__WORK ORDER__. Set each record down exactly, excluding all images.
⟨
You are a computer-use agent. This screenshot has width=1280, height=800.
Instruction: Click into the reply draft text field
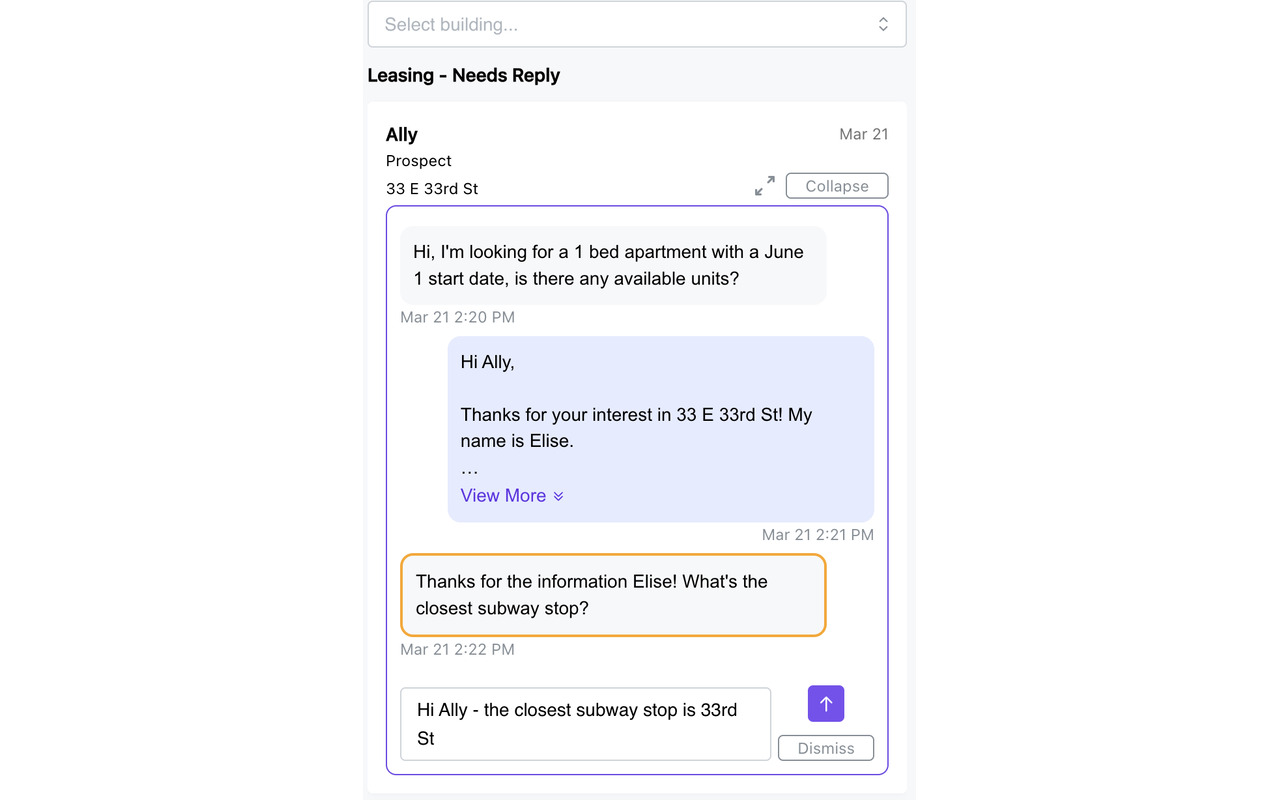[x=586, y=724]
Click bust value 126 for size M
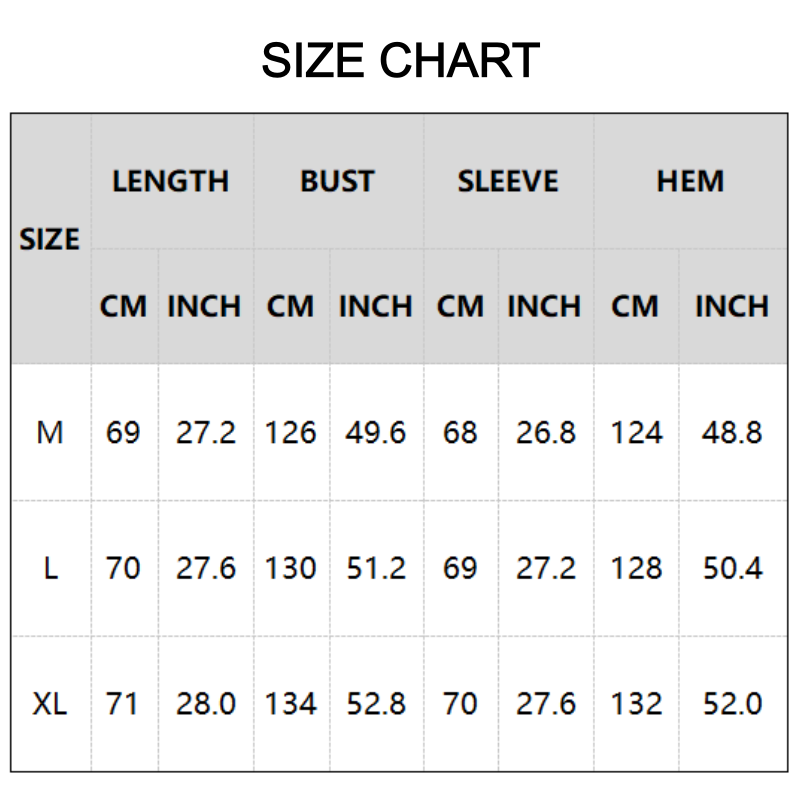The image size is (800, 800). (x=290, y=433)
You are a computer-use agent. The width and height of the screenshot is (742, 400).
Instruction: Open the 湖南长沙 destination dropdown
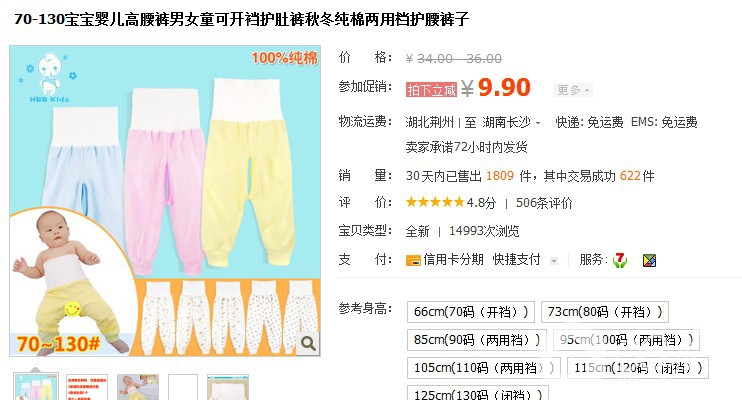(512, 123)
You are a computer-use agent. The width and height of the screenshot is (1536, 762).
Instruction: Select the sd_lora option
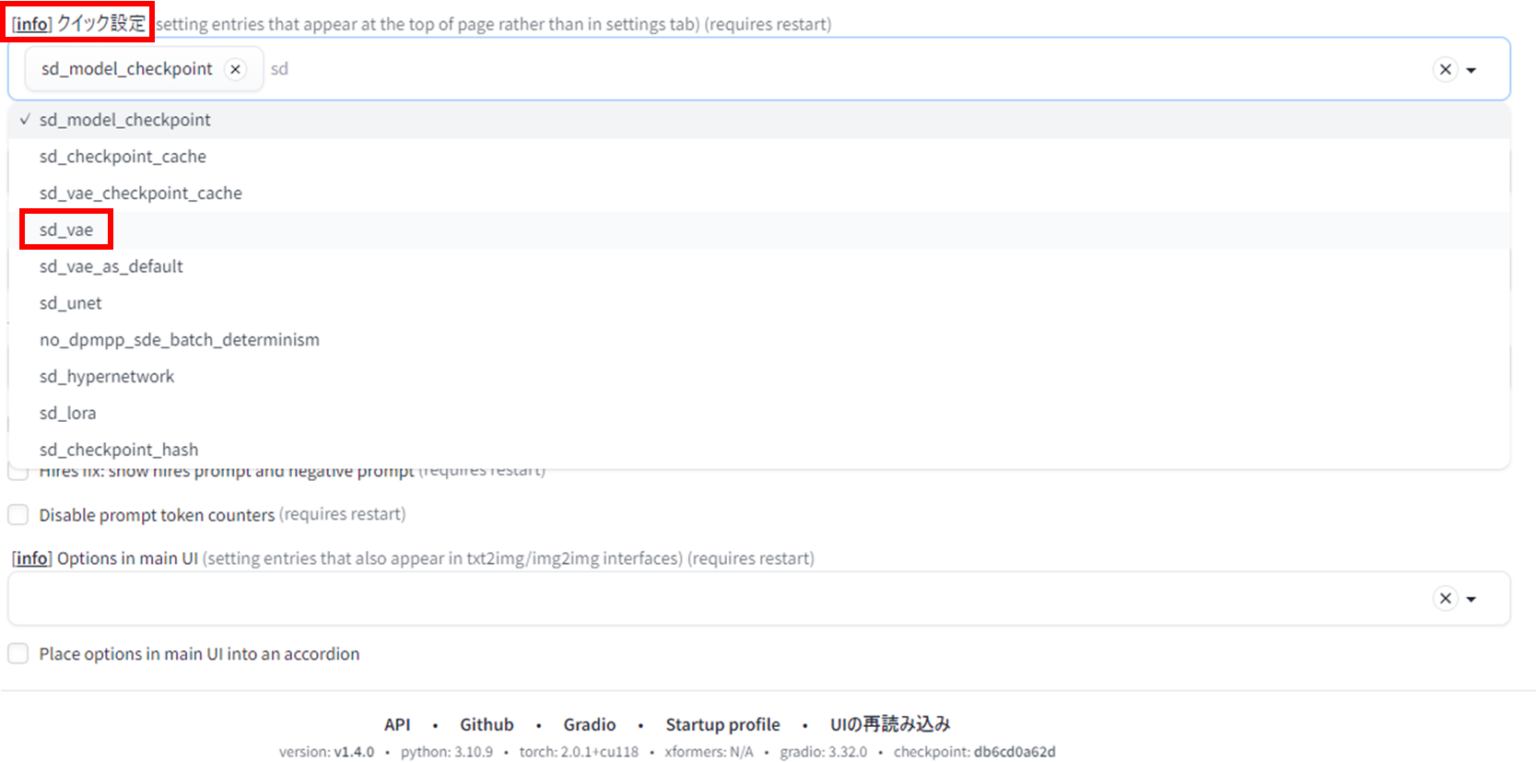click(x=67, y=413)
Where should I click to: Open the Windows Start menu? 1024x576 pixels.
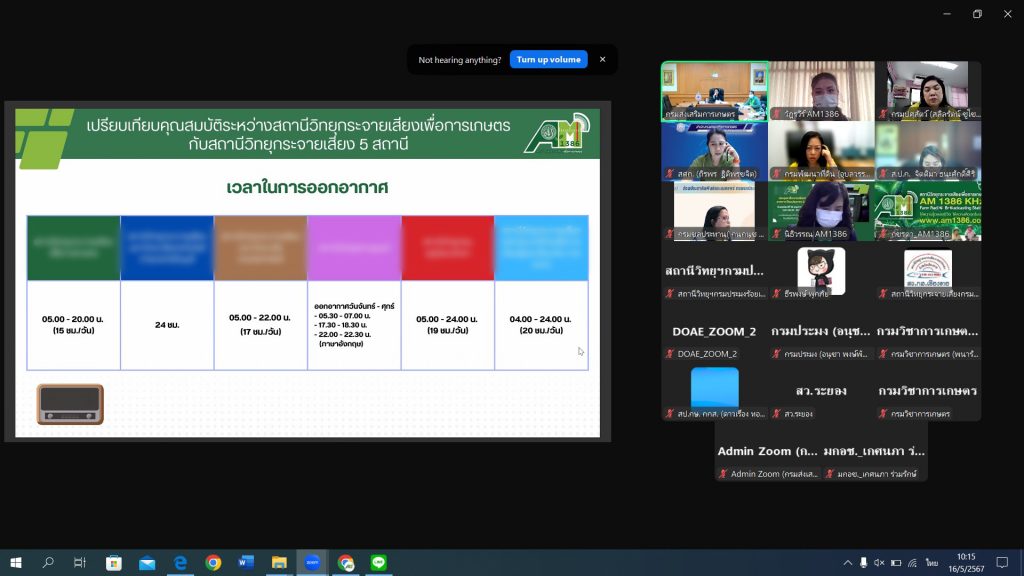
⟩
__TASK ANSWER__.
You are a computer-use agent. This screenshot has width=1280, height=800.
Instruction: Click into the reply draft text field
[x=586, y=724]
Click bust value 126 for size M
The image size is (800, 800). (x=290, y=433)
You are a computer-use agent. The width and height of the screenshot is (742, 400).
Instruction: Open the 湖南长沙 destination dropdown
(512, 123)
You are a computer-use agent. The width and height of the screenshot is (1536, 762).
Instruction: Select the sd_lora option
click(x=67, y=413)
Where should I click to: Open the Windows Start menu? 1024x576 pixels.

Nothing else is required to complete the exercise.